> _WORK REQUEST_: When you reach the line with "Where should I click to: Select" in the data below, begin printing lines exactly, and stop once the line with "Task: Report the" has been printed.

Saved entries
------------------------------------------------
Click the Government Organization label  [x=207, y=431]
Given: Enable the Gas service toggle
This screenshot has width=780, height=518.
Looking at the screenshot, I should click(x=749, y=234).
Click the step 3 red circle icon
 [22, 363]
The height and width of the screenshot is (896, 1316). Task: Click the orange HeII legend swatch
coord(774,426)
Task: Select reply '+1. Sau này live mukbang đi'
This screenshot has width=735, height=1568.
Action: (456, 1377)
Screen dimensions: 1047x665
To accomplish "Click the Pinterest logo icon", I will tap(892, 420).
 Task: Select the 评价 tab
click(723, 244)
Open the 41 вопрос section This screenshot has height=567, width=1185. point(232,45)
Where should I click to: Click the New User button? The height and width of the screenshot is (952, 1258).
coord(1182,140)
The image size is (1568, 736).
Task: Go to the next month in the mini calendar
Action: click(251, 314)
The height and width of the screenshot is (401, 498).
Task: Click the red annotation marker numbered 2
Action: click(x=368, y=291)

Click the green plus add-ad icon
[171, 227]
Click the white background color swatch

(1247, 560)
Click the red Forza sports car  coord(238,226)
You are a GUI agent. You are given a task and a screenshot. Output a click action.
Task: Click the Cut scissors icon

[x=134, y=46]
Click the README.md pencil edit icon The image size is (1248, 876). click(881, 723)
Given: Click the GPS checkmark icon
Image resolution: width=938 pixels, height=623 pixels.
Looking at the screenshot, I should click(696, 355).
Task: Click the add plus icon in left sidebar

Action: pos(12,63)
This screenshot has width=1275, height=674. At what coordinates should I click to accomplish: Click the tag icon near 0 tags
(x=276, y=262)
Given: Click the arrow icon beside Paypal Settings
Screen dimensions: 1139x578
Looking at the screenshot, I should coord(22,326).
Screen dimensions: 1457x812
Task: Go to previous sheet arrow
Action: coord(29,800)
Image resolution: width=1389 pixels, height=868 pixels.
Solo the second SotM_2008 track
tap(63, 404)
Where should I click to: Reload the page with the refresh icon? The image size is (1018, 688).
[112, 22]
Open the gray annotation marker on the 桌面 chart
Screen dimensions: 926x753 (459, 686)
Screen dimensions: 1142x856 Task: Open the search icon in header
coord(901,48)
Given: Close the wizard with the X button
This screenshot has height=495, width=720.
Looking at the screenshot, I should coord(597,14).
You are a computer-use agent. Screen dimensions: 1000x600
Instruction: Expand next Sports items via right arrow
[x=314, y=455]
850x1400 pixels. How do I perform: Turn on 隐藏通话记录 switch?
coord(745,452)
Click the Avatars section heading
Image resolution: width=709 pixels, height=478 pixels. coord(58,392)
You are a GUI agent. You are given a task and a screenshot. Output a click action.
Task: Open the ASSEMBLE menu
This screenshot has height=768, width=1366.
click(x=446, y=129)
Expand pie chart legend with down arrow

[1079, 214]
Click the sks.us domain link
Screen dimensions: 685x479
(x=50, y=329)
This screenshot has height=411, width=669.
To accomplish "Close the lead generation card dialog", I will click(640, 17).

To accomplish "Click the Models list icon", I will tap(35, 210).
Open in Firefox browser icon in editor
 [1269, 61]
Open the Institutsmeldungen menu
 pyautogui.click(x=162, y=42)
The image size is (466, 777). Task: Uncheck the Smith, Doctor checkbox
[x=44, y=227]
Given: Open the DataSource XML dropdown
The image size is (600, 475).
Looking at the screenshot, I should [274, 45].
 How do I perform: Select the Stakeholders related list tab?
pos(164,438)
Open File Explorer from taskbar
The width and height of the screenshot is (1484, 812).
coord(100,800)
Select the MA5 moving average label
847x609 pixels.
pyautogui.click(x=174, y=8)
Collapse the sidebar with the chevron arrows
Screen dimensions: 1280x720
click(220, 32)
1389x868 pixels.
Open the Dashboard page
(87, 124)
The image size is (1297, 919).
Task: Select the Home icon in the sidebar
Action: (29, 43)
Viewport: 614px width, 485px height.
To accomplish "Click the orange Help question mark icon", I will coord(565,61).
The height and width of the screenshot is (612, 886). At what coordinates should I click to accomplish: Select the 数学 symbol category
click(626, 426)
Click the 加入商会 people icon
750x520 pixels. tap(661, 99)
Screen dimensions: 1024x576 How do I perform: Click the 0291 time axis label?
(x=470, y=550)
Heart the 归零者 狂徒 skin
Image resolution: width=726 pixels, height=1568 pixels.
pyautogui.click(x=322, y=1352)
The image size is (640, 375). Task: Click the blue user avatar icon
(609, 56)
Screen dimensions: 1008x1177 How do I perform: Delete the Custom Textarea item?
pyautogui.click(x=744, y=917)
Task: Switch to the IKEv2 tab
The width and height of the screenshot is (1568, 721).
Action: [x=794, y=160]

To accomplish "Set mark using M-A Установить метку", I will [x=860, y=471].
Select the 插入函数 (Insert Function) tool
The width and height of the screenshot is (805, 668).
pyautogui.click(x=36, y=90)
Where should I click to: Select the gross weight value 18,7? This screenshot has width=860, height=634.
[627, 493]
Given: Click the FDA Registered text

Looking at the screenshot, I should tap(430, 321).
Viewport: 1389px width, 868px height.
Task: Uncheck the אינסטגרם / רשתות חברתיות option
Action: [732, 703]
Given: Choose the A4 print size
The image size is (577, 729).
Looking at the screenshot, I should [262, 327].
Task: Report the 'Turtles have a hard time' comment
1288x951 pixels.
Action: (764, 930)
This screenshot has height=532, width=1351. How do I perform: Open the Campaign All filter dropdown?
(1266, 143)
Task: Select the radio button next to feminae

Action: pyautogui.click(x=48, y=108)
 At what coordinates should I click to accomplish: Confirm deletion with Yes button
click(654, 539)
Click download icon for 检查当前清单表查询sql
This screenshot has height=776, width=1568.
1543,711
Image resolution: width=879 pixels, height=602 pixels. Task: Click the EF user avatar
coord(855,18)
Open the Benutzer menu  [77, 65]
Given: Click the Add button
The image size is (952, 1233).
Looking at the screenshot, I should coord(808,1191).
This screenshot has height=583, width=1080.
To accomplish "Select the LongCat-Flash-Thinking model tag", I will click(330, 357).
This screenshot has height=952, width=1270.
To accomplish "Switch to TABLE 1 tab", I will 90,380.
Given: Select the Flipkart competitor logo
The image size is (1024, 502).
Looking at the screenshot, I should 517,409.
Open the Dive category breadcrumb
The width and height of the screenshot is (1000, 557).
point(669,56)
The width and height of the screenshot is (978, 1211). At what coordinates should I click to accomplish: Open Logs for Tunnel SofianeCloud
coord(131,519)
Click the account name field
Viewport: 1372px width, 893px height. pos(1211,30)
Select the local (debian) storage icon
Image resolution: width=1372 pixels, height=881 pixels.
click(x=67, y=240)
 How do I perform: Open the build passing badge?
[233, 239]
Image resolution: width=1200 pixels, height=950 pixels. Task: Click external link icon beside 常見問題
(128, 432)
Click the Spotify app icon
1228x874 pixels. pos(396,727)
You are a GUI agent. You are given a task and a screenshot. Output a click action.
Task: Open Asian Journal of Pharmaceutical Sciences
------------------------------------------------
> _ANSWER AREA_:
Where should I click to: Select the gross weight value 18,7? This screenshot has width=860, height=634.
[627, 493]
Given: Click the FDA Registered text

Looking at the screenshot, I should tap(430, 321).
Viewport: 1389px width, 868px height.
Task: Uncheck the אינסטגרם / רשתות חברתיות option
Action: [732, 703]
Given: Choose the A4 print size
The image size is (577, 729).
Looking at the screenshot, I should [262, 327].
Task: Report the 'Turtles have a hard time' comment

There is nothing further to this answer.